After sitting on my to-read-later shelf for a long time, I picked up Being Mortal by Atul Gawande. Many of my friends had read it. Becky read it in 2018 and really liked it. I knew it would be good, I just didn’t know just how good it would be. Let me just say, it is VERY good!
The book is about aging and medical care and how medical care has not served the aging process well. The book is about an alternative vision for what do with the elderly and, therefore, what we will do for ourselves and what will be done for us.
If you are in the decade of your 60s, read this book.
If you have aging parents, read this book.
If you are interested in thinking about what makes life worthwhile, read this book.
I could not help but think (as a son) about mom as I read through it. Mom was very blessed that she never had to leave her house. Every time we talked to her about moving to a simpler living arrangement she resisted. Mom retained clarity of mind, her general health, her wide and deep social life, her involvement in church and service opportunities, and her independence and autonomy to do so up to the very end.
I cannot help but think (as a pastor) about the many delightful friends at Living Word who are in their older years. I smile when I think of these “saints” (okay, a few still have some “scoundrel” left in them!). I am grateful they have a community of their peers (like Thursday Mornings in the Word and other groups). I am glad to see them integrating widely through every part of life at Living Word. I rejoice as I see each one find ways to serve, love, and enjoy a life of meaning and purpose.
Nor can I help but think (as a 60 year old) that one day this will be my lot and Becky’s lot. It is the way of life and the rhythm of life.
It is one more reason why I love Living Word and what our church can become – a community of inter-generational followers of Jesus doing life together, loving one another, learning from one another, and serving one another. It becomes more precious to me every year.

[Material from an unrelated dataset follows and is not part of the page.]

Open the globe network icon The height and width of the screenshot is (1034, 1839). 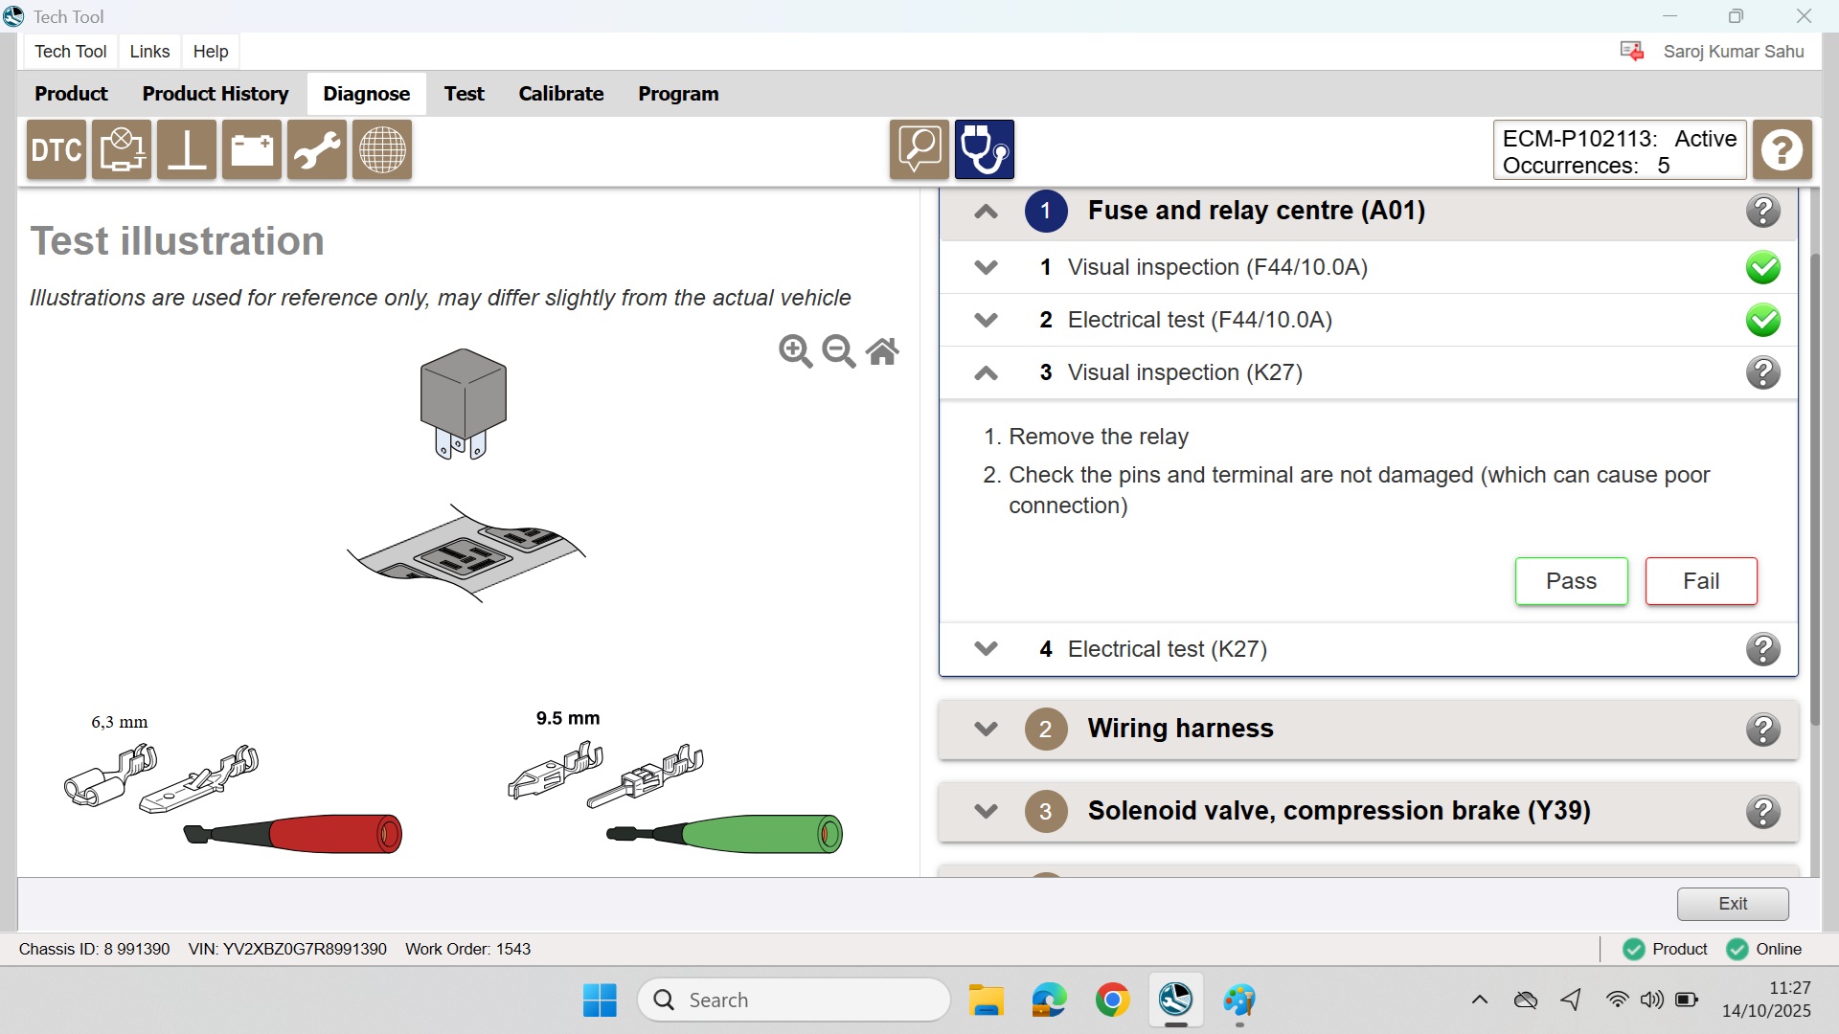coord(382,150)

Here is one snippet from the book (page 128). It reflects the concern that led to the writing of the book, by a surgeon, teacher, and author. He is an insider making the following statement against his own profession when it comes to care of the aging:
The problem with medicine and the institutions it has spawned for the care of the sick and the old is not that they have had an incorrect view of what makes life significant. The problem is that they have had almost no view at all. Medicine’s focus is narrow. Medical professionals concentrate on repair of health, not sustenance of the soul. Yet – and this is the painful paradox – we have decided that they should be the ones who largely define how we live in our waning days. For more than half a century now, we have treated the trials of sickness, aging and mortality as medical concerns. It’s been an experiment in social engineering, putting our fates in the hands of people valued more for their technical prowess than for their understanding of human needs.
That experiment has failed!
Read the book to find out his proposal and his report on a better way.